Sicht Wincent
Ich verlasse leise das Schlafzimmer und muss mir echt Mühe geben, nicht selber noch irgendwas umzuschmeißen. Als ich dann beinahe über etwas stolpere, erschrecke ich mich fast zu Tode und damit ist auch der letzte Funken Lust auf meine Frau verschwunden. Recht schnell habe ich das auf den Boden dann als meinen Sohn identifiziert und hocke mich sofort zu ihm hin.
„Hey, was machst du denn hier?"
„Ich war auf Klo und bin hingefallen" murmelt er mit zitternder Stimme.
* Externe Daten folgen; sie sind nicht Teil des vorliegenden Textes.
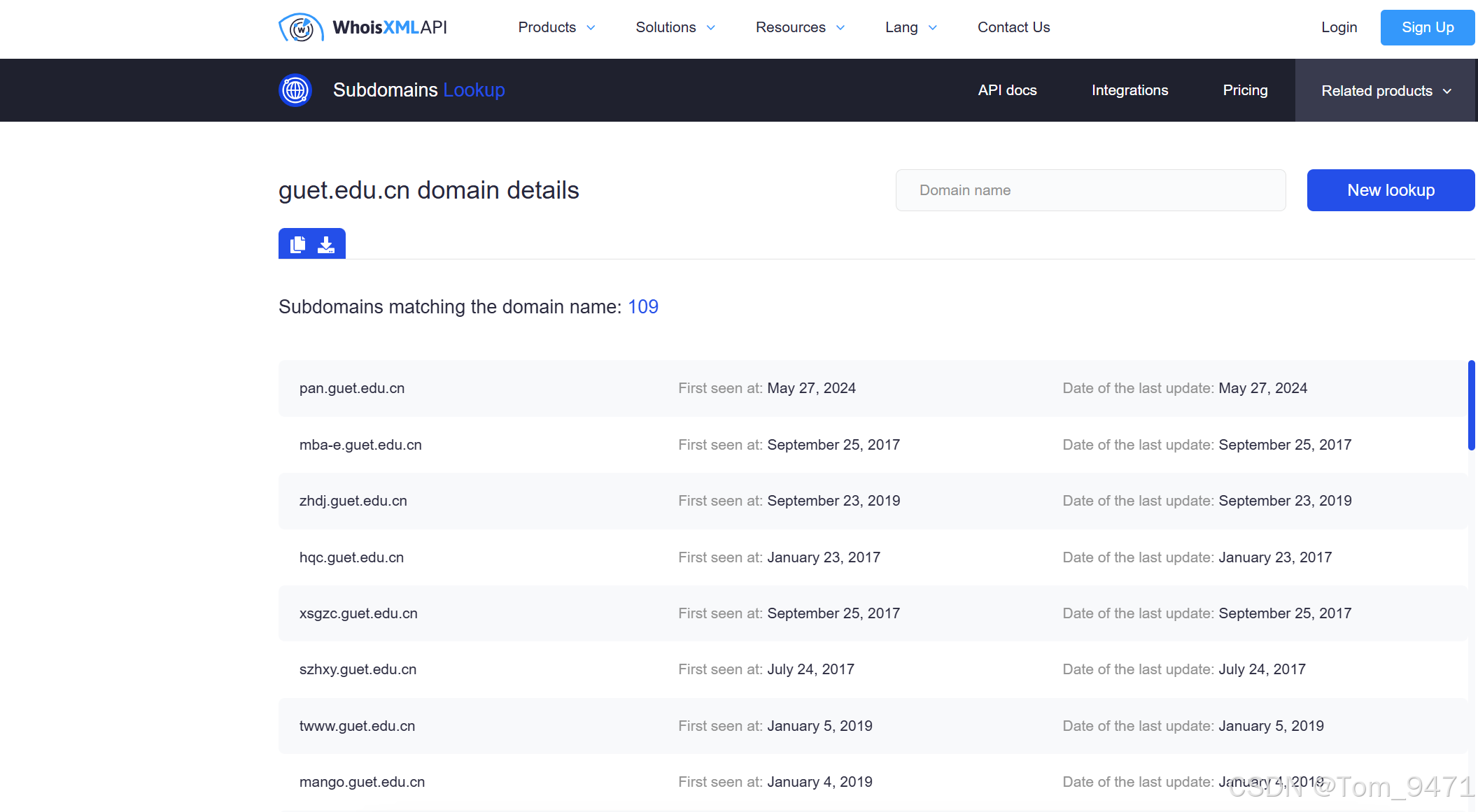Expand Related products dropdown
The image size is (1478, 812).
coord(1386,91)
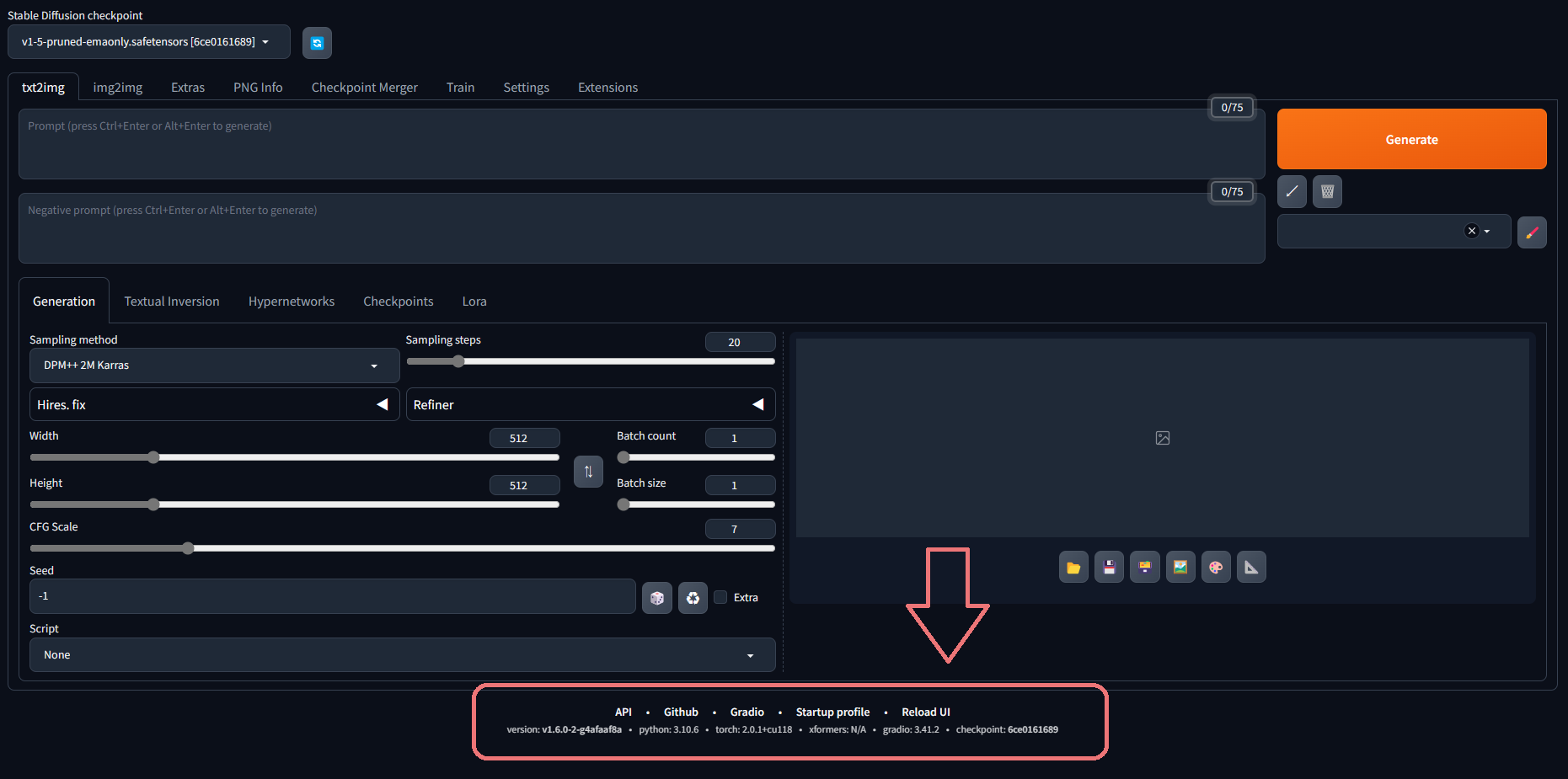Open the Textual Inversion tab
Screen dimensions: 1568x779
171,301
„Na komm her" flüstere ich und hebe ihn hoch „Was tut denn weh?"
„Knie und Kopf."
Und sofort bin ich alarmiert. Beim Kopf haben wir gelernt, nicht zu spaßen. Wir gehen also ins Bad, ich mache das Licht an und setze Kilian neben das Waschbecken. Zuerst schaue ich mir den Kopf an, aber oberflächlich ist da erstmal nichts zu sehen.
„Hast du dir den Kopf doll gestoßen?"
„Weiß nicht. Nein."
„Okay... Dein Knie sieht auch nicht schlimm aus. Komm, ich bring' dich ins Bett."
„Hm hm nein... ich will bei euch schlafen."
„Dann nehm' ich dich mit zu Mama."
Kilian bekommt noch einen Kuss aufs Knie und auf den Kopf, dann nehme ich ihn auf den Arm und wir verlassen das Badezimmer. Aus seinem Zimmer holen wir noch seinen Bären und gehen dann zu Leo.
„War nur unser kleiner Bär" schmunzle ich.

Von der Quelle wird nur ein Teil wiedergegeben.